TO DO. Beginning with the line that holds "The width and height of the screenshot is (868, 486)." and ending with the last line of the entries, please output each line exactly, apart from any pictures.

**** DATA ****

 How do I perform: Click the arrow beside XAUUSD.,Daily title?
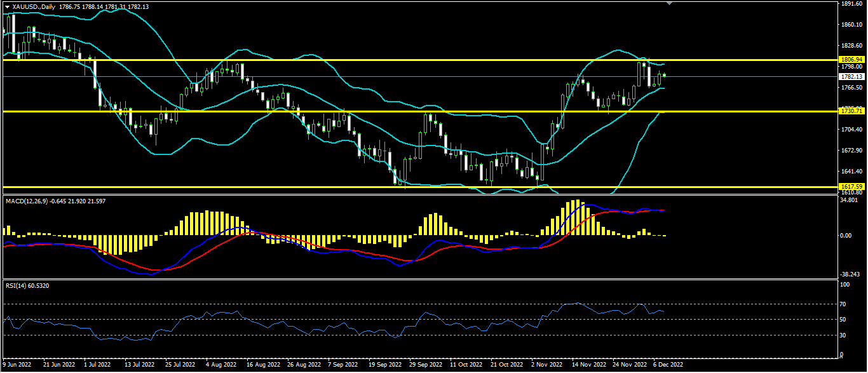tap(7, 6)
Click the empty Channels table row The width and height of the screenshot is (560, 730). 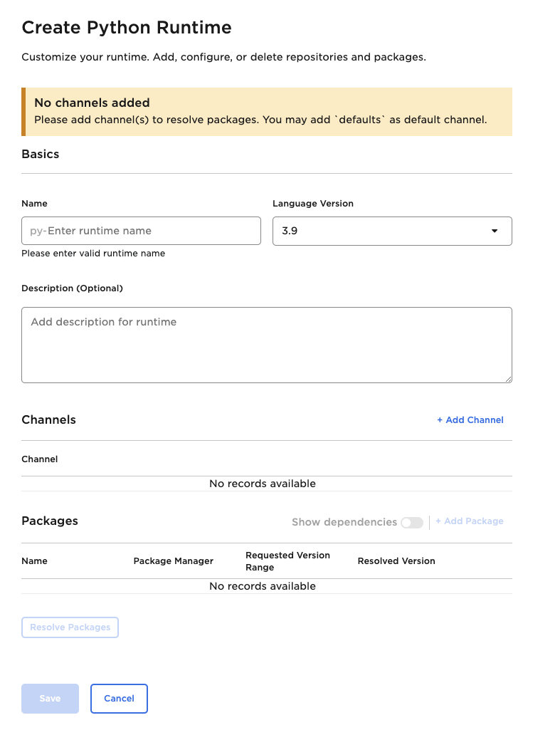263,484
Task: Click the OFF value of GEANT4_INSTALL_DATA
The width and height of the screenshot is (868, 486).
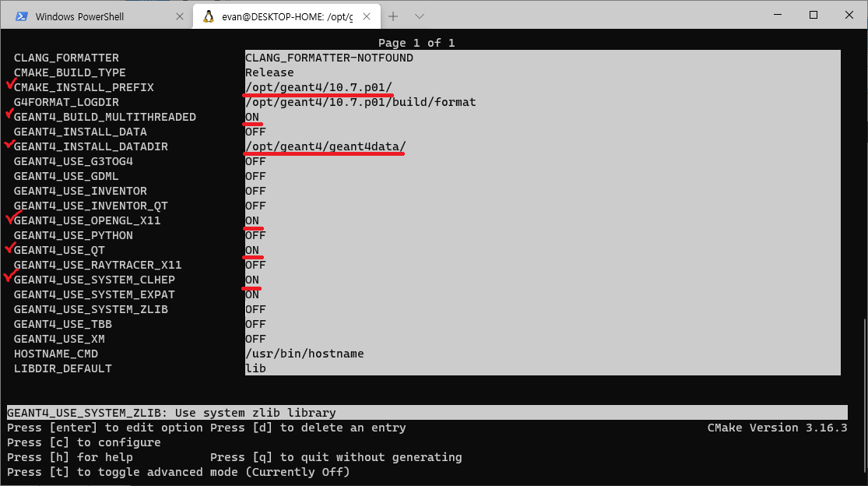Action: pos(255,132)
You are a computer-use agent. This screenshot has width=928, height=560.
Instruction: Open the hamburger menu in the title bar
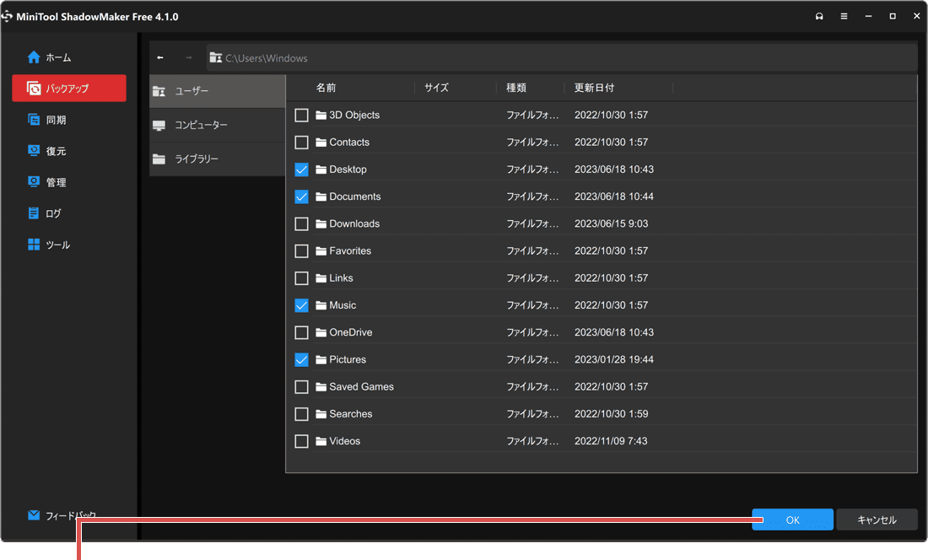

****

YOUR SOLUTION.
The width and height of the screenshot is (868, 486).
Action: pos(255,132)
You are a computer-use agent. This screenshot has width=928, height=560.
Instruction: Open the hamburger menu in the title bar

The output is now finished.